The brief
AtkinsRéalis holds the Quantitative Risk Analysis commission that supports National Highways’ Regional Investment Programme. With £1bn+ of major schemes in play and governance oversight across multiple delivery partners, the commission needed senior QRA practitioners who could both run the modelling discipline at project level and act as a programme-level subject-matter expert at portfolio scale.
SOMA was engaged to lead Quantitative Cost and Schedule Risk Analysis (QCRA / QSRA) delivery across the regional portfolio — challenging modelling assumptions, aligning quantitative outputs with budgets and governance reporting, and strengthening the way QRA evidence fed into decision-making.
Our role
Two overlapping roles across the engagement:
- Programme Risk Lead — portfolio-level QRA subject-matter expert, setting QCRA / QSRA standards, reviewing supplier analyses, and presenting quantitative risk insight to senior regional stakeholders.
- Regional Risk Assurance Lead (Yorkshire & North East) — project controls (risk) assurance across a >£1bn regional portfolio, governance oversight of supplier QCRA / QSRA activity, independent reviews and quantitative risk health-checks, and monthly / quarterly assurance reports.

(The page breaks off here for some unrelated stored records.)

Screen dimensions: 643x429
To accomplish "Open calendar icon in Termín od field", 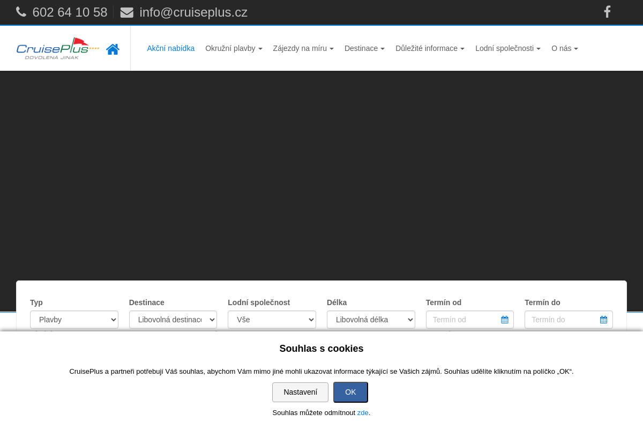I will click(x=504, y=320).
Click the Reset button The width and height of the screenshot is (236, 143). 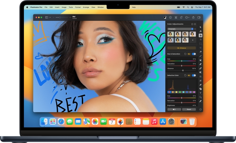pos(189,109)
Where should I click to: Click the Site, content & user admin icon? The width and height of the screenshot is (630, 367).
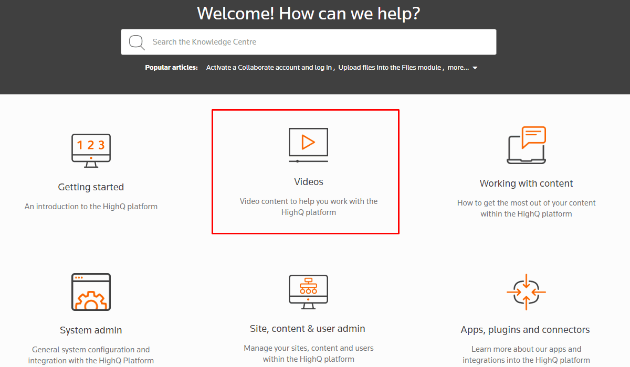tap(308, 292)
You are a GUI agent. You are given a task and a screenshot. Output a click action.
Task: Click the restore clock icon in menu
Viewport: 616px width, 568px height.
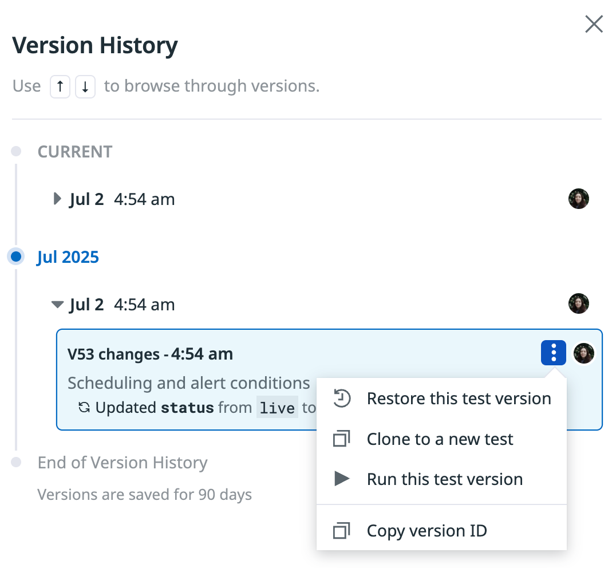point(342,398)
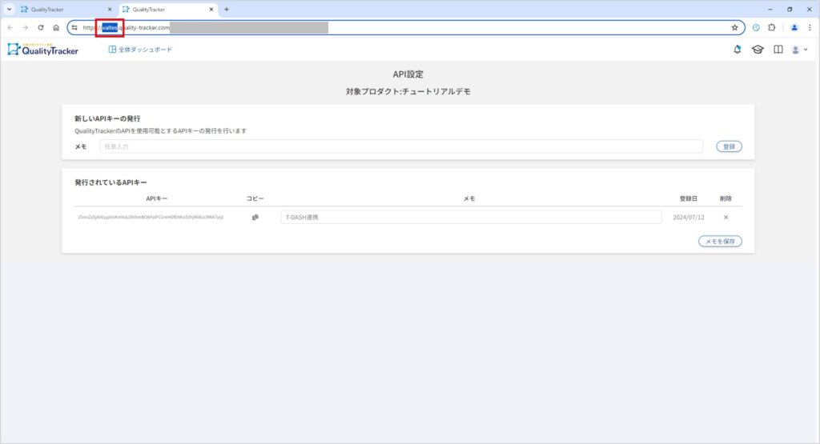Click the 登録 button
The width and height of the screenshot is (820, 444).
pyautogui.click(x=729, y=146)
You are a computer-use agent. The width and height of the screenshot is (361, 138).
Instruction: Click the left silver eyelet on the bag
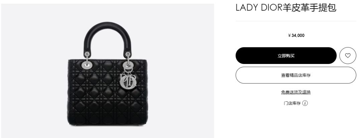87,65
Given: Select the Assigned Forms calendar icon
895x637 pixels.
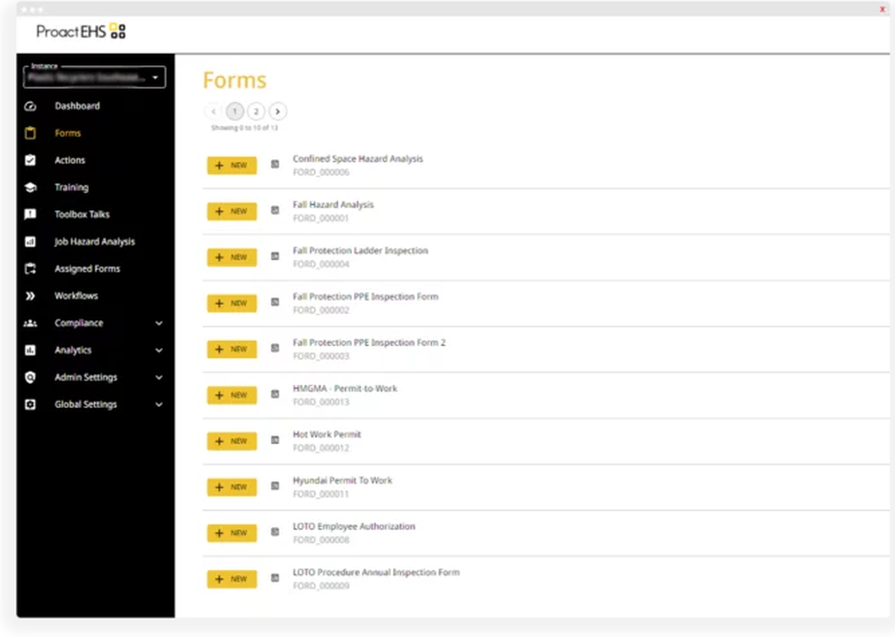Looking at the screenshot, I should (30, 268).
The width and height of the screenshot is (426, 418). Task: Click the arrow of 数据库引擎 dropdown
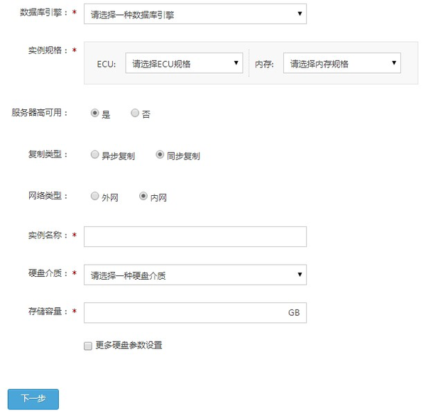pyautogui.click(x=300, y=13)
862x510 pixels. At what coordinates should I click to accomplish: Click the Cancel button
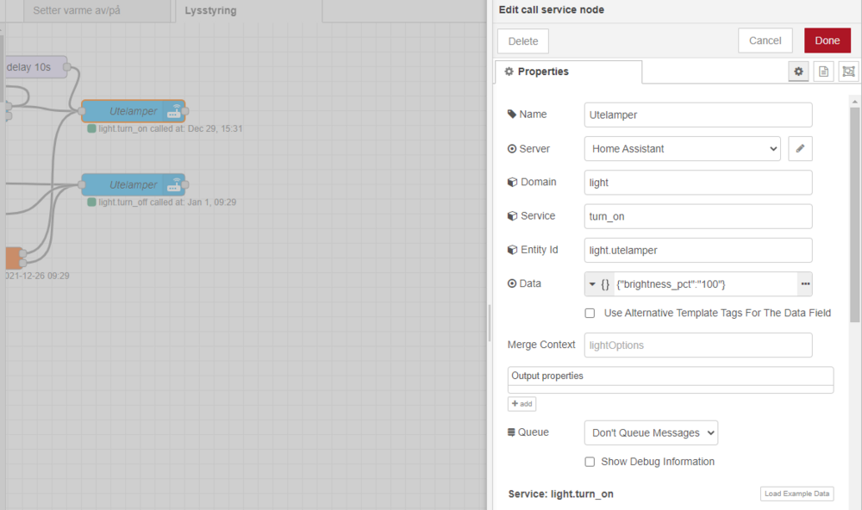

- Interim Regional Risk Manager — earlier in the commission, seconded to oversee multiple highway schemes: reviewed and enhanced regional risk governance, embedded a structured risk-drawdown process, delivered training and workshop facilitation, and improved reporting alignment.
What we delivered
The engagement combined hands-on QRA delivery with governance uplift:
- QCRA run monthly and QSRA quarterly across the regional portfolio, with outputs calibrated to project budgets and governance milestones.
- Bespoke KPI templates and automated Safran inputs — simplifying QRA assurance activity and reclaiming weeks of project-team time over the commission.
- Structured risk-drawdown process embedded across regional schemes, giving delivery teams a defensible way to release contingency.
- System transition from Xactium to RiskHive, with supply-chain risk resources onboarded and upskilled on the new tooling.
- Portfolio-level QRA coaching and 1-to-1 mentoring with regional risk practitioners, lifting quantitative maturity across the commission.
What changed
The QRA function moved from a presentation of outputs to a presentation of insight. Assumption challenge, risk mapping, and the link between schedule uncertainty and cost exposure became the centre of QRA reviews — not the Monte Carlo curve itself. Senior regional leaders now use QRA as a decision tool, not a governance artefact.
Outcomes
- QRA reviews recognised as value-adding and decision-focused — not output theatre.
- Weeks of project-team time reclaimed through bespoke KPI templates and Safran automation.
- Contingency governance strengthened through structured drawdown and traceable modelling assumptions.
- Supply-chain risk resources onboarded and upskilled through the Xactium → RiskHive transition.
- Portfolio-level QRA maturity lifted through coaching and mentoring across regional teams.
The result
The commission is an anchor engagement for SOMA — programme-level QRA leadership at portfolio scale, on UK major infrastructure, delivered alongside one of the country’s largest engineering consultancies.